The blue carbon sink potential of seagrass meadows is considered one of their most important ecosystem services (Arias-Ortiz et al., 2018; Saderne et al., 2019) as this has the potential to mitigate global climate change (Fourqurean et al., 2012a; Serrano et al., 2019). Given that coral reefs in the tropics often occur adjacent to seagrass meadows, they may play an important role in enhancing seagrass blue carbon potential. But there is little understanding of the interactions between reef barrier continuity, their attenuation of waves and organic carbon stock of seagrass meadows. Gaps and openings in a reef barrier are common in reef lagoons in the Caribbean. It is important to quantify the potential of Corg sequestration in associated seagrass meadows and sediments, and how it is affected by the disturbance factors linked to wave exposure (Koch et al., 2006; Folmer et al., 2012). Additionally, there are important knowledge gaps on how seagrasses adapt their organs (modules) to local environments (habitats) shaped by the physical conditions promoted by wave attenuation of the reef barrier (Christianen et al., 2013; Lavery et al., 2013; de los Santos et al., 2016).
This study hypothesizes that different wave exposures caused by discontinuous coral reef barriers impact seagrass organic carbon stocks. In particular it is expected that zones under sheltered conditions will increase organic carbon stocks in seagrass biomass and sediments compared to exposed ones. To answer this hypothesis, the study was conducted in the coral reef lagoon of San Andreìs, in the southwestern Caribbean, which has a discontinuous reef barrier located from north to south leading to different waves exposures. Under this rationale we chose seagrass sites with different levels of exposure to waves within the reef lagoon, sheltered or no from the coral reefs.

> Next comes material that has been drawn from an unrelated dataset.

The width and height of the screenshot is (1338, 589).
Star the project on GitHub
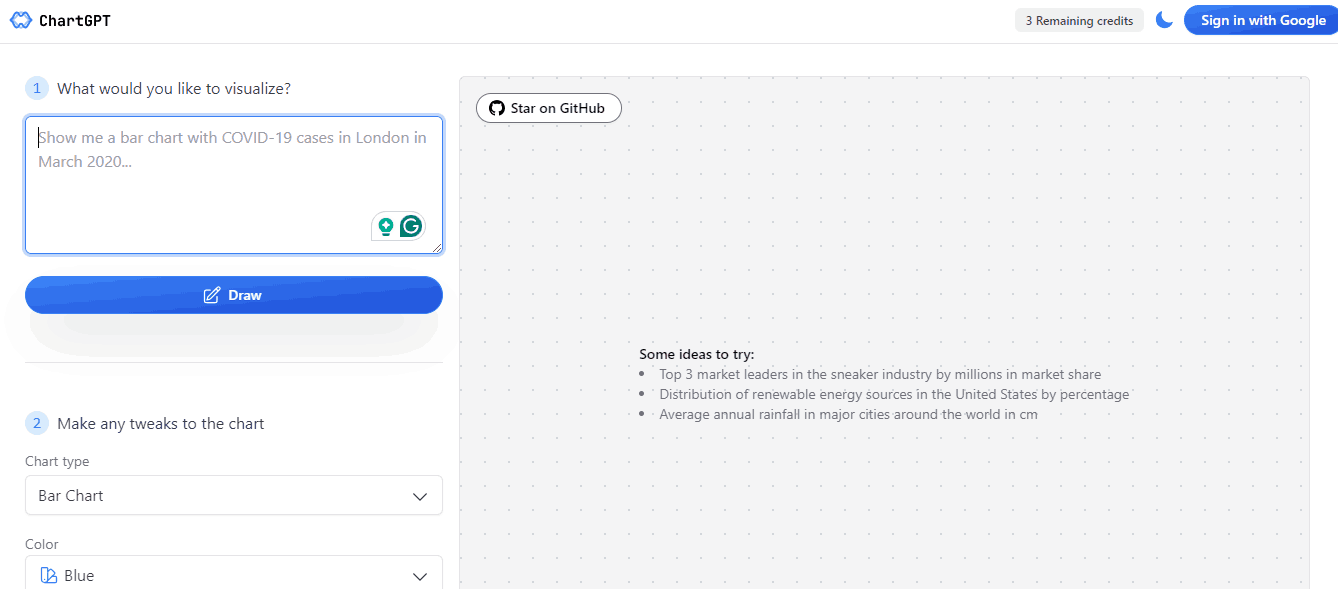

This study goes beyond describing seagrass meadows as a carbon sink and attempts to explain the drivers of seagrass organic carbon storage potential in relation to physical attributes such as exposure to waves. This will improve the current knowledge of carbon stock potential in seagrass meadows at the seascape scale and establish further important facilitative connections between coral reefs and seagrass meadows.
Materials and Methods
The study was conducted in San Andrés; a small oceanic island located 80 km from the Caribbean coast of Nicaragua and 775 km from the Colombian coast, N 12° 32′ and W 81°43′, in the southwestern Caribbean (IGAC, 1986; Figure 1).
Figure 1. Seagrass meadows in San Andrés island, mapped as green patches. The pink patches are the coral reef barriers. The black circles represent the sampling points used to verify seagrass cover. The four sampled locations are shown on the map; SPB, Sprat bay; MUD, in the island harbor; OPR, in the marine protected area of Old Point Regional Park of Mangrove; and RCB, at Rocky Cay bay. This figure was modified from Guerra-Vargas and Guerra-Vargas (2017).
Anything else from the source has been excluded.